(Rows on where targets appear)
------------------------------------------------------------

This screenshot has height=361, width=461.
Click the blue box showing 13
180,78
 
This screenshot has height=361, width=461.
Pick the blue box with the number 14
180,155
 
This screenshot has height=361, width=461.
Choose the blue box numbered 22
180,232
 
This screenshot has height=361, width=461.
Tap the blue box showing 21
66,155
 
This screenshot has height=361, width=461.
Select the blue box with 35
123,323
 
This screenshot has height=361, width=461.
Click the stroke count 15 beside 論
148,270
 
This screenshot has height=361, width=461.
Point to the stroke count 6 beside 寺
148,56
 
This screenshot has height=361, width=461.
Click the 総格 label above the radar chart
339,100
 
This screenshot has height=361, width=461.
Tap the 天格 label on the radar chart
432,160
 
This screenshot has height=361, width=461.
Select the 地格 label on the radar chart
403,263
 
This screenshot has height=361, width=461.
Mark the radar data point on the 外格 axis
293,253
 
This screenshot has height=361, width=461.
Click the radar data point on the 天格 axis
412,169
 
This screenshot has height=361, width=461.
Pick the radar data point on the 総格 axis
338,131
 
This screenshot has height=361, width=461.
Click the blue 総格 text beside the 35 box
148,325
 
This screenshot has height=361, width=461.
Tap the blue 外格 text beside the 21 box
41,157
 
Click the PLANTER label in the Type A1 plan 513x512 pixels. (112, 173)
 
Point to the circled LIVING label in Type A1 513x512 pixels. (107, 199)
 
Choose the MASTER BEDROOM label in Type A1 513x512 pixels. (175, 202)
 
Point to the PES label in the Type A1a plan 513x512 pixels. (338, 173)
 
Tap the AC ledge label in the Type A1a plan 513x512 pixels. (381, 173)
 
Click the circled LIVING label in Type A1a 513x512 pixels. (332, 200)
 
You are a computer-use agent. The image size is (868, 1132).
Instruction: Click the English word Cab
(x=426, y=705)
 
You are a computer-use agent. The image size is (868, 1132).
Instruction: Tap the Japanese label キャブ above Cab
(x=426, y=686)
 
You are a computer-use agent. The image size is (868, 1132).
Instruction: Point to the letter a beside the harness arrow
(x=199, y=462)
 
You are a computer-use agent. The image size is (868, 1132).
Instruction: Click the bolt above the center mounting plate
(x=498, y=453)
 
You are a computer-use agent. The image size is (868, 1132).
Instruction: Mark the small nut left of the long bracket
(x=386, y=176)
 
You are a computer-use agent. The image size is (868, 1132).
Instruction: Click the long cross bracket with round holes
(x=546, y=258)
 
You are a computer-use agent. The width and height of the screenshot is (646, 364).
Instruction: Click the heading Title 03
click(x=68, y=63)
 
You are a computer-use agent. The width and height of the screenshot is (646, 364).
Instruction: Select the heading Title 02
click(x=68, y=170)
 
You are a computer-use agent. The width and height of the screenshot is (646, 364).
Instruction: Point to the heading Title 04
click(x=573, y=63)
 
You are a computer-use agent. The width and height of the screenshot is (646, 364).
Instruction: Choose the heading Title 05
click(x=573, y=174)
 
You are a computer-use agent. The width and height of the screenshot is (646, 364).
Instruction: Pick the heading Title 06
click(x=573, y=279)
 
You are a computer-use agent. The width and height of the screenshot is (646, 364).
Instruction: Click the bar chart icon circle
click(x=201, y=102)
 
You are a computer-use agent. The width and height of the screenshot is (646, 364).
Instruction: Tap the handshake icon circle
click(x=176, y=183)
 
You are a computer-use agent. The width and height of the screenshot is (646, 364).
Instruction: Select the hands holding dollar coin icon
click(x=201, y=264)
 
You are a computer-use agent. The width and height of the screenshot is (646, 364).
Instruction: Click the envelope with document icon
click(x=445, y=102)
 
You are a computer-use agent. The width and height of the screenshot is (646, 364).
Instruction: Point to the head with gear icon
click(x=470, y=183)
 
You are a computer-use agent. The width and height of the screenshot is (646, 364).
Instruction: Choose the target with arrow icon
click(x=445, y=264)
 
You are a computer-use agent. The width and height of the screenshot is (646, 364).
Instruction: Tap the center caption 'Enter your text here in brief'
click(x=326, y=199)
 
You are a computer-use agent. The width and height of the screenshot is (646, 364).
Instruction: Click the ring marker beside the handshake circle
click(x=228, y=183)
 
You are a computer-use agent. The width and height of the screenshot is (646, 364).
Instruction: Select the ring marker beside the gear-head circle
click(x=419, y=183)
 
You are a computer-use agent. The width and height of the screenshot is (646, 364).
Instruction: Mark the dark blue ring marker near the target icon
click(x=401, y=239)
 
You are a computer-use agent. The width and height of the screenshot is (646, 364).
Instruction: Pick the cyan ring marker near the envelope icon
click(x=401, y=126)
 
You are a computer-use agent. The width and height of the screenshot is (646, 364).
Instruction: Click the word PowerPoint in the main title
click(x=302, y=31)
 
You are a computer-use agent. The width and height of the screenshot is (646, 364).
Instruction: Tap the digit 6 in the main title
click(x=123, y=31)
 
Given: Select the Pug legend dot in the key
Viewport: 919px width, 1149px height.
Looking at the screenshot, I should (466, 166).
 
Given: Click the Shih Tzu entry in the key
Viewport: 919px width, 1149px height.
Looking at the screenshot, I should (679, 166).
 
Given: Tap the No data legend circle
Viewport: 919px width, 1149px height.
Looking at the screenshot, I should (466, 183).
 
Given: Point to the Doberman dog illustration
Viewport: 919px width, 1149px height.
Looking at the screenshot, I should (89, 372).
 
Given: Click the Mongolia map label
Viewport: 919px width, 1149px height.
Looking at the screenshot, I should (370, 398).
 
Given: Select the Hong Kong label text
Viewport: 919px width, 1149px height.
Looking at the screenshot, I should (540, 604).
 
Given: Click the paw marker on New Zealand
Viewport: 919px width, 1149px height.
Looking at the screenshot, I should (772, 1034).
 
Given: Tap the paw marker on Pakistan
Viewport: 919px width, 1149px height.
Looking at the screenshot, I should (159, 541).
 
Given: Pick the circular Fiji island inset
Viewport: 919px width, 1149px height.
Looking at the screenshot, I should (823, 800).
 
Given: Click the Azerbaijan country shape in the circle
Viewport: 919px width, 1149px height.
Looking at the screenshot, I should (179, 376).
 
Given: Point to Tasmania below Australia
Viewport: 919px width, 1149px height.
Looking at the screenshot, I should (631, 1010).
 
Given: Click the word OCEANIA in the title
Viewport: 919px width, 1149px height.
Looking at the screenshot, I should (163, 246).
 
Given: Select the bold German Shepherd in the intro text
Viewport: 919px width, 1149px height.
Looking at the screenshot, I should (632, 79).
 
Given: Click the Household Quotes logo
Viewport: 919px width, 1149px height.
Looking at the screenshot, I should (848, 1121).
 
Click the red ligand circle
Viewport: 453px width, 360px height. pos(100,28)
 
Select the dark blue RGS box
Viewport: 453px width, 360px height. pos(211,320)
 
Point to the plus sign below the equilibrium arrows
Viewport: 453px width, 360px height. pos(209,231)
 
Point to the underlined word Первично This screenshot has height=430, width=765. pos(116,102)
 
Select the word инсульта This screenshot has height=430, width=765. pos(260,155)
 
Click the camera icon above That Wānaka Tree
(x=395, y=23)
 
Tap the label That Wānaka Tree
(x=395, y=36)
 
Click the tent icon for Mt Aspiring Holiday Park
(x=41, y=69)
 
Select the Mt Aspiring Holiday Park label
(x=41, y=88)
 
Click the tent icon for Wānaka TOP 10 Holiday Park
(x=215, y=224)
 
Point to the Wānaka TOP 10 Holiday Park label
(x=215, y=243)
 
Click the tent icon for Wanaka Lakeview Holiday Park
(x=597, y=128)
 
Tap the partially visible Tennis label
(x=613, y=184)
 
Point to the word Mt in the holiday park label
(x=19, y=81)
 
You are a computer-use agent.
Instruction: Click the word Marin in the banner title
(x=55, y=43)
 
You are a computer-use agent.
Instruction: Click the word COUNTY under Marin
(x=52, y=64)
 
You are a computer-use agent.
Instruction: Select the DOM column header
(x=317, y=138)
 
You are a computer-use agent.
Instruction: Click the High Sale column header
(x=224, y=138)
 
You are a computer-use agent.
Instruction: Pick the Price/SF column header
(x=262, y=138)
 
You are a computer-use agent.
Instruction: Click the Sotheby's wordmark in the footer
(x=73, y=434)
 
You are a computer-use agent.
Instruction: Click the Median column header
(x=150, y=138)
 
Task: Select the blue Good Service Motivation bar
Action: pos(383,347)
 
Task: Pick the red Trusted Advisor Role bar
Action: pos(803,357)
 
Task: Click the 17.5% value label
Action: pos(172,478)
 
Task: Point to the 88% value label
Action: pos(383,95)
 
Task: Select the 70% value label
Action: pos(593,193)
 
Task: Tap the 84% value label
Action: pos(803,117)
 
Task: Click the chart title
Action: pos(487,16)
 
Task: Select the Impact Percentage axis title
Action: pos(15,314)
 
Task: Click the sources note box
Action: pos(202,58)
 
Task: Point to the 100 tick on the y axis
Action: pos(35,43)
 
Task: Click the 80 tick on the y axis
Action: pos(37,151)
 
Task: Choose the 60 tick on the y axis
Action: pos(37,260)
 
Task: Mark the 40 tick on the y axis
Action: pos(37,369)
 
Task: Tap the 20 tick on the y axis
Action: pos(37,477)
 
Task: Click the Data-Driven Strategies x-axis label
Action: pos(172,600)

------------------------------------------------------------

Problem description:
Starting at the line containing "Task: Pick the red Trusted Advisor Role bar" and ending at the last line of the data, write those lines again with "tick" swapped for "mark" everywhere and nothing else changed.

Expected answer:
Task: Pick the red Trusted Advisor Role bar
Action: pos(803,357)
 
Task: Click the 17.5% value label
Action: pos(172,478)
 
Task: Point to the 88% value label
Action: pos(383,95)
 
Task: Select the 70% value label
Action: pos(593,193)
 
Task: Tap the 84% value label
Action: pos(803,117)
 
Task: Click the chart title
Action: pos(487,16)
 
Task: Select the Impact Percentage axis title
Action: pos(15,314)
 
Task: Click the sources note box
Action: pos(202,58)
 
Task: Point to the 100 mark on the y axis
Action: pos(35,43)
 
Task: Click the 80 mark on the y axis
Action: pos(37,151)
 
Task: Choose the 60 mark on the y axis
Action: pos(37,260)
 
Task: Mark the 40 mark on the y axis
Action: pos(37,369)
 
Task: Tap the 20 mark on the y axis
Action: pos(37,477)
 
Task: Click the Data-Driven Strategies x-axis label
Action: pos(172,600)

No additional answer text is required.